Fuzzy Sets#
The ex_fuzzy.fuzzy_sets module provides core fuzzy-set primitives used by
classifiers and rule bases.
Key Classes#
- class ex_fuzzy.fuzzy_sets.FS(name, membership_parameters, domain=None)[source]#
Bases:
objectBase class for Type-1 fuzzy sets (Zadeh fuzzy sets).

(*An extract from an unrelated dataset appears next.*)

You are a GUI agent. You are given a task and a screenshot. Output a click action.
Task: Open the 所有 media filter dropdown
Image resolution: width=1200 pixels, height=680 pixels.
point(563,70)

This class implements the fundamental Type-1 fuzzy set with crisp membership functions. It serves as the base class for more specialized fuzzy set types like triangular, gaussian, and categorical fuzzy sets.
- name#
The linguistic name of the fuzzy set (e.g., “low”, “medium”, “high”)
- Type:
str
- membership_parameters#
Parameters defining the membership function
- Type:
list[float]
- domain#
Two-element list defining the universe of discourse [min, max]
- Type:
list[float]
Example
>>> fs = FS("medium", [1, 2, 3, 4], [0, 5]) # Trapezoidal fuzzy set >>> membership = fs.membership(2.5) >>> print(membership) # Should be 1.0 (fully in the set)
Note
This class uses trapezoidal membership functions by default. For other shapes, use specialized subclasses like gaussianFS or triangularFS.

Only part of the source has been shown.